Lol....I should've finished my "cel" with "cel-shaded" or something like that. :). Yeah, it's easy to see that Tartakovsky's show was computer generated also....it really shows in the ships with their fluid animation. It was a nice marriage of hand drawn art with cg animation.

I don't remember how they classified the 2D series as far as whether it was explained away/theorized as a propaganda story or what, but indeed there wasn't any major continuity errors I could see...but I do remember reading an interview with Tartakovsky, where he said he wasn't overly upset that his version was not considered canon.

I remember I still enjoyed it though. :)
 
I don't remember how they classified the 2D series as far as whether it was explained away/theorized as a propaganda story or what, but indeed there wasn't any major continuity errors I could see...but I do remember reading an interview with Tartakovsky, where he said he wasn't overly upset that his version was not considered canon.

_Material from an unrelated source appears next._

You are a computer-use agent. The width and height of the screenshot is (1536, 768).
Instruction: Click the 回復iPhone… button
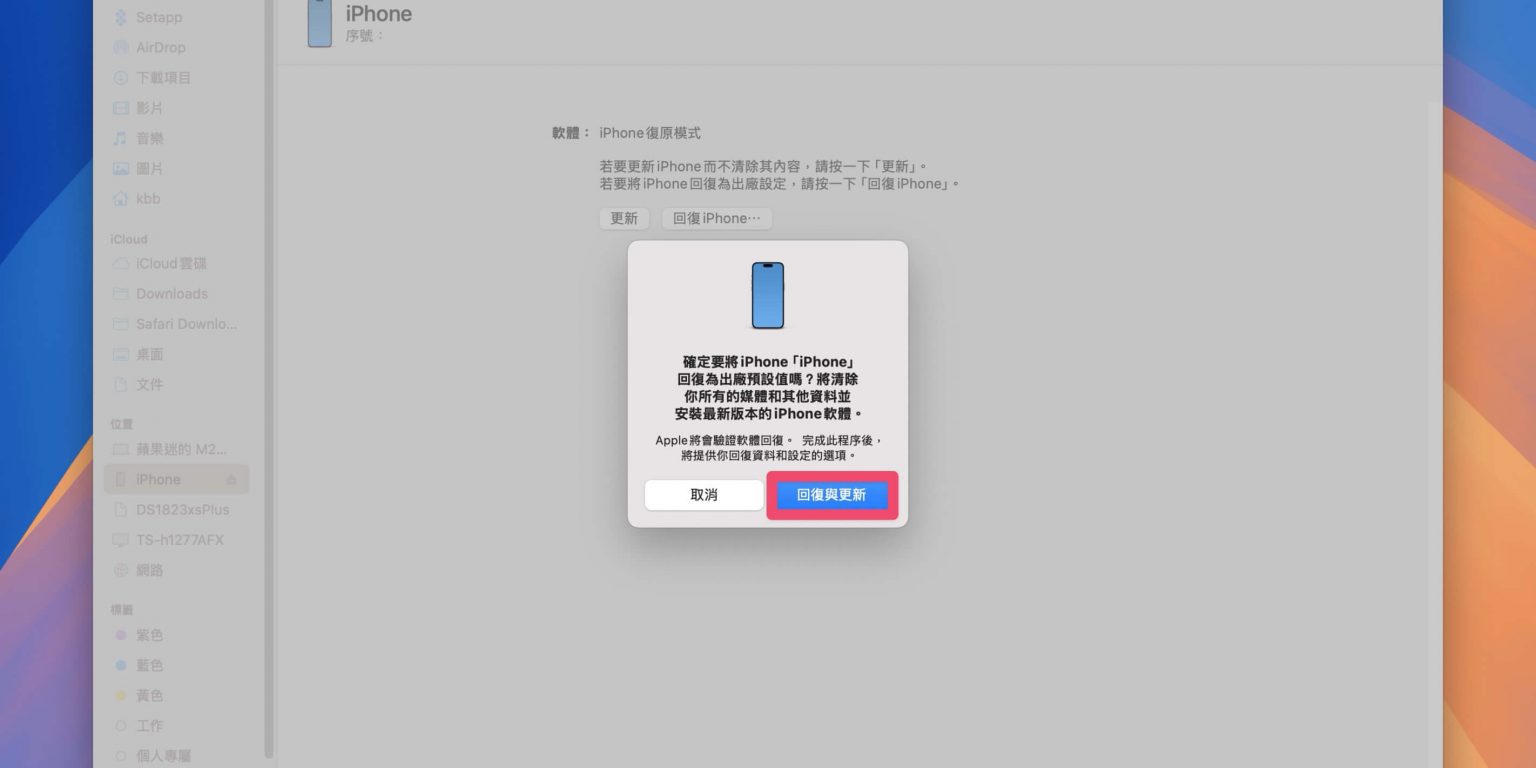716,218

Aren't there a lot of elements from the original Clone Wars shorts that are referred to in the animated series, though? I'm mainly thinking the introduction of Ventress, but wasn't Grevious introduced there also?
 
Aren't there a lot of elements from the original Clone Wars shorts that are referred to in the animated series, though? I'm mainly thinking the introduction of Ventress, but wasn't Grevious introduced there also?

Grievous was created for the opening sequence of Revenge of the Sith. The CW microseries showed the events leading up to that opening sequence, and though it aired before the movie came out, it was following the movie's lead.

Ventress apparently originated as a rejected character from the prequels, a Sith apprentice whose role ended up being filled by Dooku. The microseries does seem to have been her earliest EU appearance.
 
All I know is, when I take my daughter down the long journey that is Star Wars, I'm going to take her in this order:

IV
V
I
II
Animated Clone Wars
CGI Clone Wars
III
VI

And if she says Daddy was all of that Canon I'll be like: "Yes, dear, all of it."
 
Assaj Ventress was actually featured in more than just the two TV series, she also appeared in a lot of the Clone Wars era comics, and a novel, most of which predated the Filoni series. She was created as a crossover character for the entire pre-Filoni Clone Wars multimedia project.